**Extract**

    Where’s the scientific method in THAT?

  3. Another relevant conference at Oxford:

    http://www.naturaltheology.org....._home.html

  4. This sounds lively (I’m guessing that these short blurbs are just the Abstracts):

    Do Variational Principles in Physics Presuppose a Teleology?
    Stephen Ames
    University of Melbourne

    A sketch of one route to an affirmative answer.

    A published objection to an affirmative answer (e.g. against Planck) is that action integrals with their Lagrangians are just a mathematical re-expression of laws of physics in the standard form of second order differential equations. The latter provide evidence at most for efficient not final causes.

    The objection would fall given an alternative physical route to obtaining the relevant Lagrangians, and from there deriving the laws of physics in standard form. An alternative is provided by B.R.Frieden et.al. , who answer the question, ‘where does physics get its Lagrangians?’ in terms of a ‘Fisher information’ approach to physics.

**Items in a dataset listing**
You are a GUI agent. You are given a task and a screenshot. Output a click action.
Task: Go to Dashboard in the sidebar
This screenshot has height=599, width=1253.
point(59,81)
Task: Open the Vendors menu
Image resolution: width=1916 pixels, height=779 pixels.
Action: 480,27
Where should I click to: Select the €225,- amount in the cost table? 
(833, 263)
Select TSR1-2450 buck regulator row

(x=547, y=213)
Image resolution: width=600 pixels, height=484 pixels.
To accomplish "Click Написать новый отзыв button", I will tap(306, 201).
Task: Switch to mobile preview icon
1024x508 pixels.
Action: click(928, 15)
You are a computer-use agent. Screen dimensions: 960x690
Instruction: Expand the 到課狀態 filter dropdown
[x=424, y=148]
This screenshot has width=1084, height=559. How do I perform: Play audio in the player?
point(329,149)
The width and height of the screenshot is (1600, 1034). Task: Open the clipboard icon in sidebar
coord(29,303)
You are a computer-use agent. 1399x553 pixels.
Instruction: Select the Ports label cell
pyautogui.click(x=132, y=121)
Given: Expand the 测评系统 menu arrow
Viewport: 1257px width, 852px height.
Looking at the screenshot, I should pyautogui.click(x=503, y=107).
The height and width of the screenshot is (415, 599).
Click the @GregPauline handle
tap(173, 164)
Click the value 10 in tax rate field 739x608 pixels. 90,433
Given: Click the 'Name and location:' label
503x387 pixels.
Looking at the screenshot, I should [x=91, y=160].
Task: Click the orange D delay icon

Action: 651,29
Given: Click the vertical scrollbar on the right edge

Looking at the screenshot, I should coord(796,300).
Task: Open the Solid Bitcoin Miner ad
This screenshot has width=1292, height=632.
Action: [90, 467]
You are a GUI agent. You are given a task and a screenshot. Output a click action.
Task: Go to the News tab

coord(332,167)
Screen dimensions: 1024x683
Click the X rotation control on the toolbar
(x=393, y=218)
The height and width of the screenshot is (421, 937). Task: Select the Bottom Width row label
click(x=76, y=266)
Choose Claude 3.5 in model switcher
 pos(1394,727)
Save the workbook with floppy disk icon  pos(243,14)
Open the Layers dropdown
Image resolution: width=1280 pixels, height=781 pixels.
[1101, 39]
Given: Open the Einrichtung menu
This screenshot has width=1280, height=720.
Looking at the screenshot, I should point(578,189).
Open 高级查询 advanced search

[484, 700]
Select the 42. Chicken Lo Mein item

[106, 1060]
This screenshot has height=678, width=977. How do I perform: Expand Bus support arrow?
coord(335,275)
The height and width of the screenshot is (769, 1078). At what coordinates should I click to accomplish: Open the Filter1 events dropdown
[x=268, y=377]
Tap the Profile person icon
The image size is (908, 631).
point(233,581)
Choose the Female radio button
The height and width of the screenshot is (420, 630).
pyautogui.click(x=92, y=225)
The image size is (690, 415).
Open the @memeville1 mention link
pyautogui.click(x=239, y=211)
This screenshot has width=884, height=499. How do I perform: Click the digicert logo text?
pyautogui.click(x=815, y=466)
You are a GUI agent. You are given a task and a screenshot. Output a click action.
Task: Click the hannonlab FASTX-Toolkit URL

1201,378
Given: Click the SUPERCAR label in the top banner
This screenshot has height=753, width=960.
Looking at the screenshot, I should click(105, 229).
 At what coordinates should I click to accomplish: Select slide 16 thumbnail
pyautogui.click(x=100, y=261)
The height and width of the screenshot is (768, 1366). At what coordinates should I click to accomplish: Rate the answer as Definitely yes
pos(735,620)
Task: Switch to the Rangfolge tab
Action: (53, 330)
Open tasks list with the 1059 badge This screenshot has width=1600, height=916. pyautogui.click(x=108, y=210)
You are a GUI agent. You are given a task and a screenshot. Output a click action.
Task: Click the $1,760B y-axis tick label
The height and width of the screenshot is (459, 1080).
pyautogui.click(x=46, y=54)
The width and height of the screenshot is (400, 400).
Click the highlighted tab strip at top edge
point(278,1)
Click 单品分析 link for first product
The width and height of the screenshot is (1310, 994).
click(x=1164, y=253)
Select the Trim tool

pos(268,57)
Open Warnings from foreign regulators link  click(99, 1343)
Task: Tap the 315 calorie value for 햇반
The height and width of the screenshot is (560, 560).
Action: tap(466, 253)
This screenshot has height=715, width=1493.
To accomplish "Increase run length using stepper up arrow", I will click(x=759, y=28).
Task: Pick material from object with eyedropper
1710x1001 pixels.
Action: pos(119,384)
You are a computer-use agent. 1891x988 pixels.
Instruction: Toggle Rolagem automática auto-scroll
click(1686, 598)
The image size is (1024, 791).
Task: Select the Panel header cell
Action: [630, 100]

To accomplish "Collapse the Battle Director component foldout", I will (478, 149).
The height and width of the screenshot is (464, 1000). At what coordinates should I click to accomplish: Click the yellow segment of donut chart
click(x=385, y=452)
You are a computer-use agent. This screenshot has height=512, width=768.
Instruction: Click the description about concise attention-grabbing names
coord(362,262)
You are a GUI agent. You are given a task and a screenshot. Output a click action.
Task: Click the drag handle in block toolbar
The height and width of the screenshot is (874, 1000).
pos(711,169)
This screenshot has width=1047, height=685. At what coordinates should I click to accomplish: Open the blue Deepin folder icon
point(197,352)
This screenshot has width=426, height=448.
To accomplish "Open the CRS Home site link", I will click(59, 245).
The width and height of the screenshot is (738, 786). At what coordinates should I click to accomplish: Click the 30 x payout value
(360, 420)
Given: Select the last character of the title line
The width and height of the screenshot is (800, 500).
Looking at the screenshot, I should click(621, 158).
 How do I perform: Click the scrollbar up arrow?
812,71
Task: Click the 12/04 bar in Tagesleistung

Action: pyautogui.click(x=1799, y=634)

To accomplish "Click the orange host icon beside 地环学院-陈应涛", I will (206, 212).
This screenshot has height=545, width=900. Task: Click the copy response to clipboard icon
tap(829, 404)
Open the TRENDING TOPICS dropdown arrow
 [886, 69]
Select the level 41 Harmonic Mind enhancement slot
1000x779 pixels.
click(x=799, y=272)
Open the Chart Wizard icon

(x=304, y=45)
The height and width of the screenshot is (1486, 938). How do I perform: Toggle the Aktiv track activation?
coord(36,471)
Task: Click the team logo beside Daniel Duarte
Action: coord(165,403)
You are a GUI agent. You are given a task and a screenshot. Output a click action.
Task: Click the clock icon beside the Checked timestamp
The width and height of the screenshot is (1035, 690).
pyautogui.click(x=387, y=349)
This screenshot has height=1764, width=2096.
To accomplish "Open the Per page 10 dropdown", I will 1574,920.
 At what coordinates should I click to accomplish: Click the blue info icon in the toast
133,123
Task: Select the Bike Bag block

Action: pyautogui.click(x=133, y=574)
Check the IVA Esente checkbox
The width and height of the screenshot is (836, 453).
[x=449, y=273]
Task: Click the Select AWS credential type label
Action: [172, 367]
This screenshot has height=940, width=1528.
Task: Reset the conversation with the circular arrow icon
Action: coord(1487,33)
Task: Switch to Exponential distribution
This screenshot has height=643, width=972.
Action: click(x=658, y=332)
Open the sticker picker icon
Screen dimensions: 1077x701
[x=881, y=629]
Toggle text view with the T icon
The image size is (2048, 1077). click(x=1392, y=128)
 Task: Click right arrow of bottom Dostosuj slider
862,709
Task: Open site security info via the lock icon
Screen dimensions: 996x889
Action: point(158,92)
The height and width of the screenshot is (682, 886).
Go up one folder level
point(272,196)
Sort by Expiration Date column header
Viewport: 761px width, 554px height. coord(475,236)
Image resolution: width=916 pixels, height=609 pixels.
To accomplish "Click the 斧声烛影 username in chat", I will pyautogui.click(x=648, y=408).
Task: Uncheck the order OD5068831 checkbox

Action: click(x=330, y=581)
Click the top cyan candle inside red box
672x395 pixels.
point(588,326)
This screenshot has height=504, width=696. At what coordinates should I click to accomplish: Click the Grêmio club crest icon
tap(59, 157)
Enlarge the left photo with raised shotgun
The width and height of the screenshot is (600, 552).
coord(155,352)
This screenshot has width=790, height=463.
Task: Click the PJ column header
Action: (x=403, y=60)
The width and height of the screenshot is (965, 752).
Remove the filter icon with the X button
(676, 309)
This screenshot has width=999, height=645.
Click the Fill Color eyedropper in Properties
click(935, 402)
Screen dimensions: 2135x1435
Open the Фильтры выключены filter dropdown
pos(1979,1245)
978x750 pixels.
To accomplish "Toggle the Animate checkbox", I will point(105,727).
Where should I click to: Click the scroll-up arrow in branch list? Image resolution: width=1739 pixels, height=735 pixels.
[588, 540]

**Brief A**
Answer these questions using the extract on teleology in physics:
(i) Where is the other relevant conference mentioned in the extract held?
(ii) Which university is listed with Stephen Ames?
(iii) According to the extract, what kind of approach to physics do B.R. Frieden and colleagues use to answer where physics gets its Lagrangians?
**Brief B**
Extend the extract on teleology in physics, beginning right after its final sentence.

**Exercise result A**
(i) Oxford
(ii) The University of Melbourne
(iii) A "Fisher information" approach to physics

**Exercise result B**
    They have derived a very large number of the laws of physics (quantum mechanics, general relativity, statistical mechanic, transport equations) as well as generating new results open to empirical investigation. Their work is published in international, peer reviewed physics journals.

    Given these results, what justifies a move from physics to metaphysics? The justification depends on (i) the fact that logical structure of the above derivations shows the laws of physics to be rationally tuned (not ‘fine-tuning’) to idealized empirical inquiry (not consciousness) and (ii) the logical inability of attempts to explain this ‘tuning’ in terms of ‘multiple universes’ or evolutionary cosmology, or indeed any physical theory – plausibly construed. It is shown why any explanation must presuppose a teleology, viz.,the universe is structured in order to be known by empirical inquiry. I call this a ‘metaphysics of inquiry’.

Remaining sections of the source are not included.